Explore the capabilities of PureCV by running the provided examples:

```bash
# Basic matrix arithmetic
cargo run --example arithmetic

# Structural operations (flip, rotate, split/merge)
cargo run --example structural_ops

# Color conversion (RGB to Grayscale)
cargo run --example color_conversion

# Thresholding — all 5 types (BINARY, BINARY_INV, TRUNC, TOZERO, TOZERO_INV)
cargo run --example threshold

# Image filters (blur, gaussian, canny, sobel, …) — requires examples/data/butterfly.jpg
cargo run --example filters
```

## 🧪 Testing & Benchmarking

### Running Tests
PureCV uses a comprehensive suite of unit tests to ensure correctness and parity with OpenCV. The test suite currently includes **197 unit tests** covering:

- **Core module:** Matrix factories, scalar arithmetic variants, bitwise scalar ops, min/max, comparison ops (`compare`, `in_range`), reduction (`reduce`, `count_non_zero`), polar/cartesian conversions, linear algebra (`determinant`, `invert`, `solve`), channel ops (`extract_channel`, `insert_channel`), `DynamicMatrix`, transforms, sorting, clustering, and RNG.
- **Imgproc module:** Filters, derivatives, edge detection, color conversions (including gray-to-RGB/BGR/RGBA/BGRA), thresholding, and kernel helpers (`get_gaussian_kernel`, `get_sobel_kernels`).

```bash
# Run all tests
cargo test
```

### Running Benchmarks
Performance is a core focus. Benchmarks are available for `arithm`, `imgproc`, and `structural` modules across four configurations:

```bash
# Standard (sequential, no SIMD)
cargo bench --no-default-features

# SIMD Only (sequential + auto-vectorization)
RUSTFLAGS="-C target-cpu=native" cargo bench --no-default-features

# Parallel (Rayon multi-threading)
cargo bench --features parallel

# Parallel + SIMD (maximum throughput)
RUSTFLAGS="-C target-cpu=native" cargo bench --features parallel
```

#### Key Performance Highlights (1024×1024 matrices, *updated 2026-03-17*)
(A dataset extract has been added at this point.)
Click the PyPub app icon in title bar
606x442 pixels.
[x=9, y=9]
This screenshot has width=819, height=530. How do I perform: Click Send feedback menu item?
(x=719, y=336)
| Operation | Standard | Parallel + SIMD | Speedup |
|-----------|----------|-----------------|---------|
| `cvt_color_rgb2gray` | 2.66 ms | **404 µs** | 6.6× |
| `sobel_3x3` (generic) | 22.79 ms | **1.87 ms** | 12× |
| `sobel_3x3_f32_dx` ★ | 28.59 ms | **1.28 ms** | **22×** |
| `sobel_3x3_f32_dy` ★ | 26.24 ms | **1.27 ms** | **21×** |
| `bilateral_filter` (512×512) | 1.43 s | **202 ms** | 7.1× |
| `laplacian_3x3` | 45.91 ms | **4.44 ms** | 10.4× |
| `dot` | 997 µs | **157 µs** | 6.4× |
| `gemm_256×256` | 15.71 ms | **4.40 ms** | 3.7× |
| `canny` | 57.61 ms | **12.54 ms** | 4.6× |

> ★ Uses non-zero sinusoidal data to exercise the `simd_deriv_3x3_row_f32` SIMD kernel. Best combined speedup in the project.
>
> Full results in [`benches/benchmark_results.md`](./benches/benchmark_results.md)

## 🗺 Roadmap

- [x] **Phase 1: Core Foundation** - Matrix types, arithmetic, geometric utilities, and basic structural transforms.
- [x] **Phase 2: Performance** - SIMD acceleration via `pulp`, Rayon parallelism, and Criterion benchmarking across 32 operations.
  - [x] PR 1 — SIMD infra + `arithm` kernels (`add`, `sub`, `mul`, `div`, `dot`, `magnitude`, `add_weighted`, `convert_scale_abs`, `sqrt`, `min`, `max`, `sum`).
  - [x] PR 2 — Color + Threshold SIMD: fixed-point `cvt_color_*_to_gray` kernels, `simd_threshold()` for all 5 types on `u8`/`f32`/`f64`, new `threshold` example.
  - [x] PR 3 — Derivatives SIMD: `fast_deriv_3x3` interior SIMD pass (`simd_deriv_3x3_row_f32`) achieving **22× speedup** on `sobel_3x3_f32`; new benchmarks for `sobel_3x3_f32_dx/dy` and `bilateral_filter`.
- [x] **Phase 3: WebAssembly** - `wasm-bindgen` wrappers, `wasm-pack` build, CI matrix with `wasm32-unknown-unknown` + `simd128`.
- [ ] **Phase 4: Image Processing** - Advanced filtering, convolutions, and feature detection.
- [ ] **Visual examples** — Load real images, apply `threshold` + `cvt_color`, save PNG output (follow-up to `filters.rs`).

## 📄 License

This project is licensed under the LGPL-3.0 License.